Revolutionary Spirit – The Sound of Liverpool 1976-1988 review
By Classic Pop | March 22, 2018
Revolutionary Spirit is a companion piece to 2017’s Manchester: North Of England 7CD compilation. This 5CD bookset covers a period during which Liverpool demonstrated it had a lot more to offer than The Beatles and the 60s Merseybeat movement.
There are tracks here from some of the biggest names of punk, post-punk, synth-pop and new pop, including Frankie Goes To Hollywood, Echo & The Bunnymen, Teardrop Explodes, OMD, Dead Or Alive, China Crisis, A Flock Of Seagulls, Wild Swans, Big In Japan and more.
“There are almost 100 acts in total, although utterly conspicuous by his absence is Pete Wylie and any of his Wah!, The Mighty Wah!, Shambeko! Say Wah! permutations, presumably for contractual reasons.” – Paul Lester
Wylie apart, this feels comprehensive: the history of a city (it comes with a 56-page booklet containing sleevenote contributions from many of the artists) for a little over 30 quid.

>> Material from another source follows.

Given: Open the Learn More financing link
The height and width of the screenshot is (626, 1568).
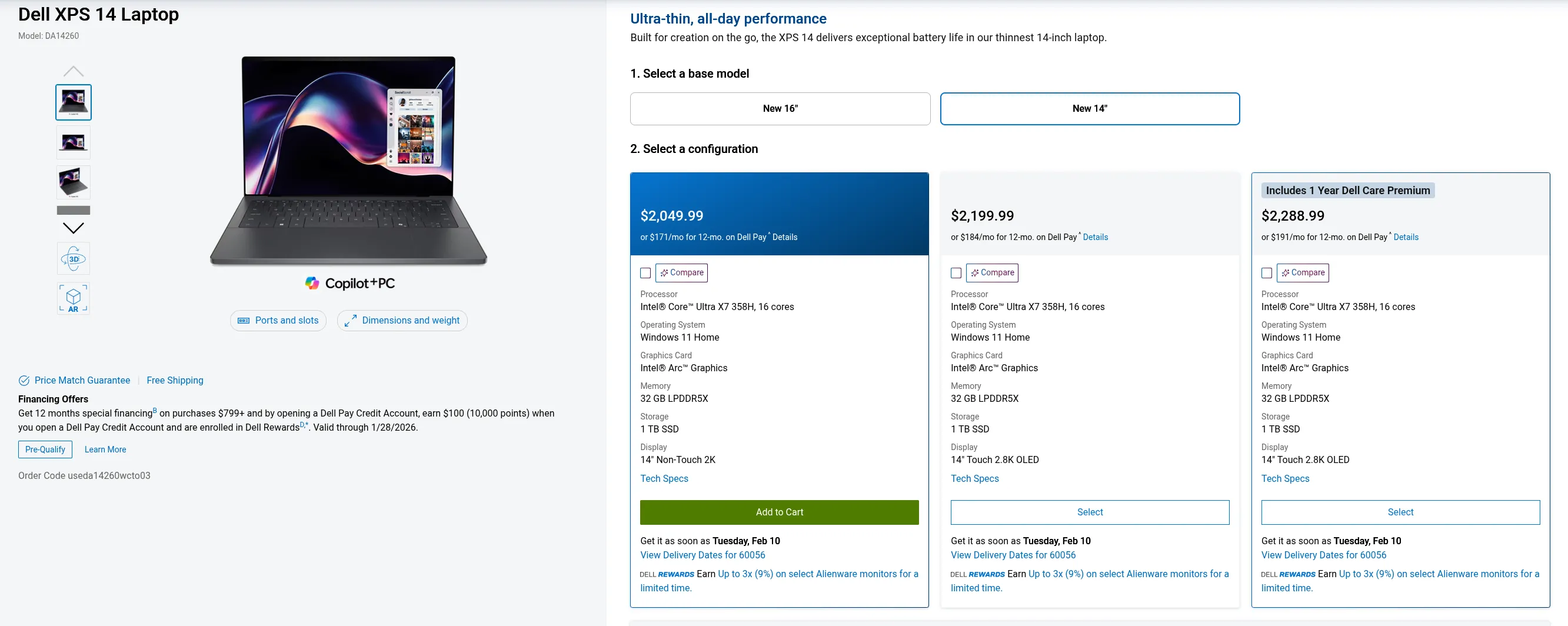Looking at the screenshot, I should coord(105,449).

Disc 1 starts with the ironically jaunty What A Way To End It All by Deaf School and the self-titled single by Big In Japan, who were a sort of theatrical supergroup in reverse: members would later variously form Pink Military (Jayne Casey), the Banshees (Budgie), The KLF (Bill Drummond), Lightning Seeds (Ian Broudie) and Frankie Goes To Hollywood (Holly Johnson).
Yachts’ Suffice To Say brings some nervy new wave/power pop energy, the Bunnymen’s The Pictures On My Wall is colour by numbers, on Sleeping Gas by the Teardrops, Julian Cope prepares for his role as new pop’s Syd Barrett, and Black Leather by Nightmares In Wax is goth funk featuring a young Pete Burns. On Bunker Soldiers, OMD’s squelchy Eurotronica is in thrall to Kraftwerk, but it has a quirkily melodic personality all its own.
The second disc is notable for Dalek I Love You’s forlorntronica, Paul Rutherford’s Hambi & The Dance, an early sighting of Black and the stupendously underrated Cook Da Books. While Modern Eon’s Euthenics suggests the Bunnymen exerted a similar influence on the ‘Pool as Joy Division did on Manchester.
Disc 3 features the Wild Swans track that gives this box its title and Care’s Flaming Sword while the fourth struggles to recover from Frankie’s Two Tribes.
Disc 5 features Way Out and Get Down Over by The La’s. It all ends with Come Holy Spirit by the Revolutionary Army Of The Infant Jesus, the zeal of band moniker and song title both capturing much of Liverpool’s purple passion and maverick spirit.